• Vehicle energy efficiency key to climate cuts

    Cutting greenhouse gas emissions can be cheaper than previously thought, and energy efficiency improvements in vehicles are among the most effective things that can be done, according to two reports released last month.

    In a new analysis of greenhouse gas emission abatement options, the international consultancy firm McKinsey says 1990 levels can be cut by 35% by 2030 at a cost of €200-300 billion per year, around 0.5% of global GDP and about half the cost estimated by the economist Nicholas Stern in his 2006 study on the economic impact of global warming.

    McKinsey recommends priority areas in which the cost of action is less than €60 per tone of carbon. It includes energy efficiency improvements in vehicles, buildings and industrial equipment, measures it says will have ‘negative costs’, in that fuel savings will outweigh the investment needed to achieve them.

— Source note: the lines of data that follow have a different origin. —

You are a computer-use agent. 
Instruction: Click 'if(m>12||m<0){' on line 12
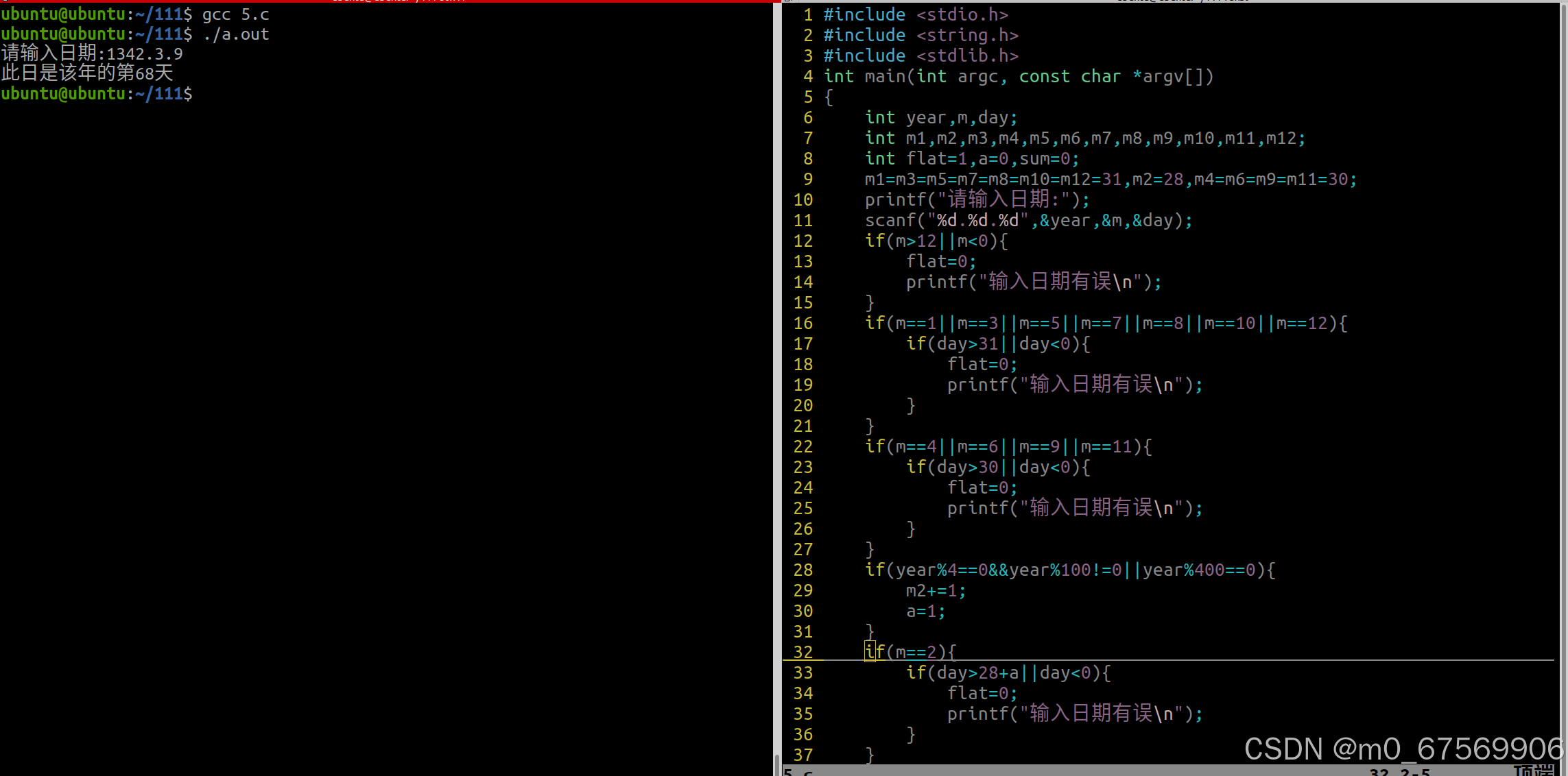pyautogui.click(x=936, y=241)
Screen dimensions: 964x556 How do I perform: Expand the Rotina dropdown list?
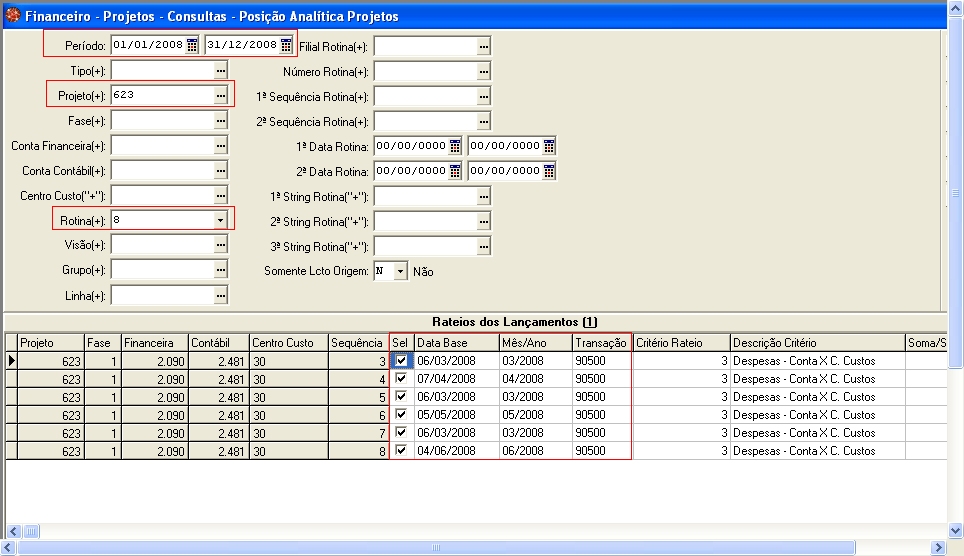[x=221, y=220]
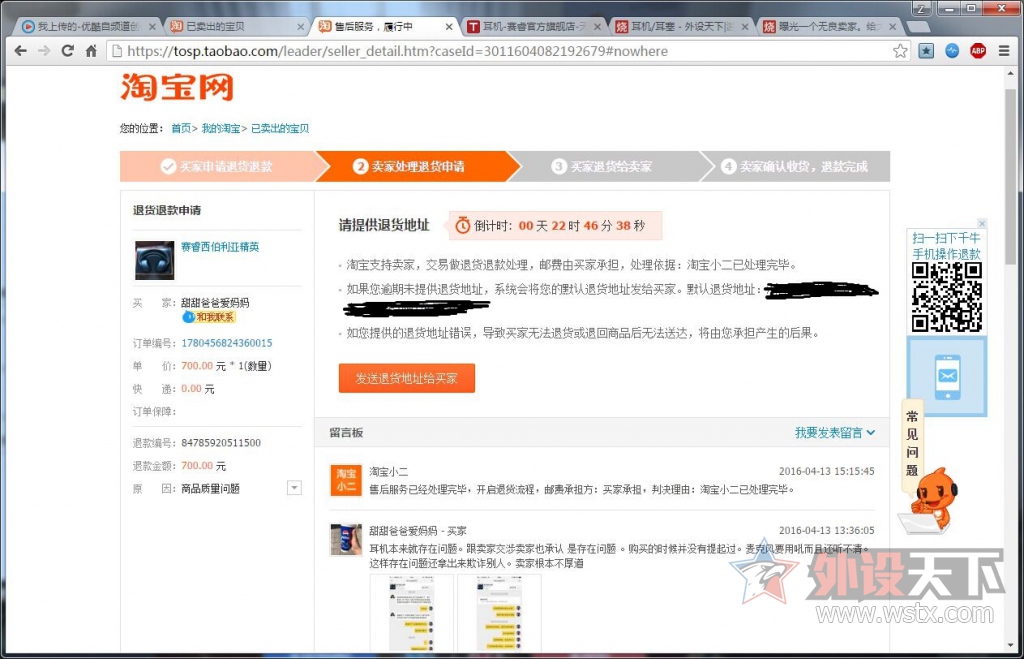This screenshot has width=1024, height=659.
Task: Toggle the bookmark star in the address bar
Action: (900, 49)
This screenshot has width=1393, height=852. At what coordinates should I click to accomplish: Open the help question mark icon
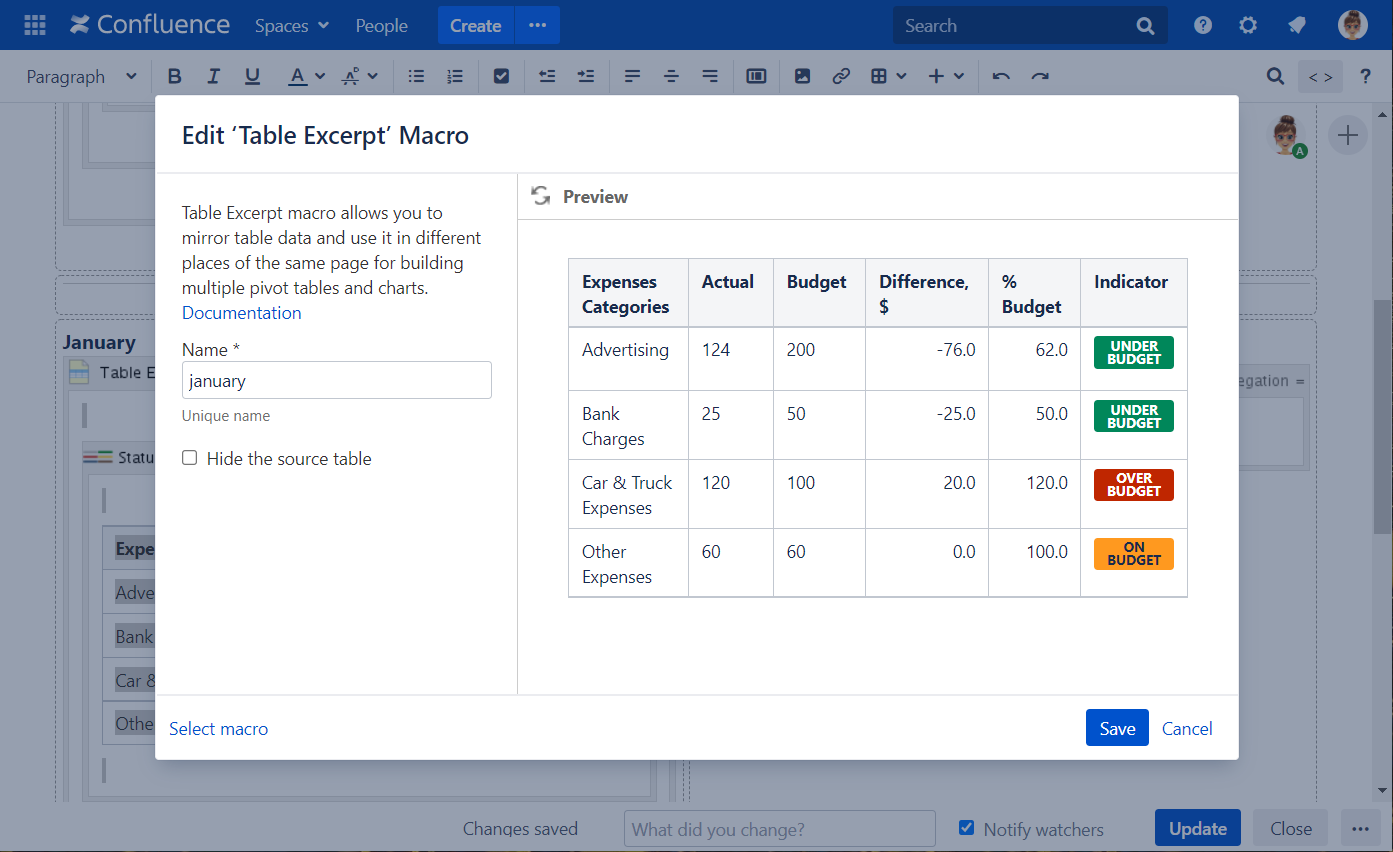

    In a separate development, two British transport economists say major environmental improvements to cars are feasible without major investment in technology.

    MARKET WON’T DELIVER

    In their report ‘Cars fit for their purpose’, Stephen Plowden and Simon Lister say cars’ carbon emissions could be 30% lower than at present by building cars to different specifications, in particular by reducing power and weight. But they say the market is unlikely to deliver such changes, and only government intervention will allow them to happen.
    Plowden and Lister also attempt to re-define the term ‘eco-car’. They say it should mean ‘a vehicle which causes no more danger or environmental impact, and consumes no more non-renewable resources, than is necessary to perform its transport function’.

    BMW EMISSIONS CUTS

    BMW is reporting a 29 g/km cut in average CO2 emissions across its fleet (187g to 158g) over the past year which it says is due mostly to fitting its ‘Efficient Dynamics’ fuel-saving technology on all new vehicles. A BMW official said such a high reduction would not have been achieved if the technology had been optional for buyers.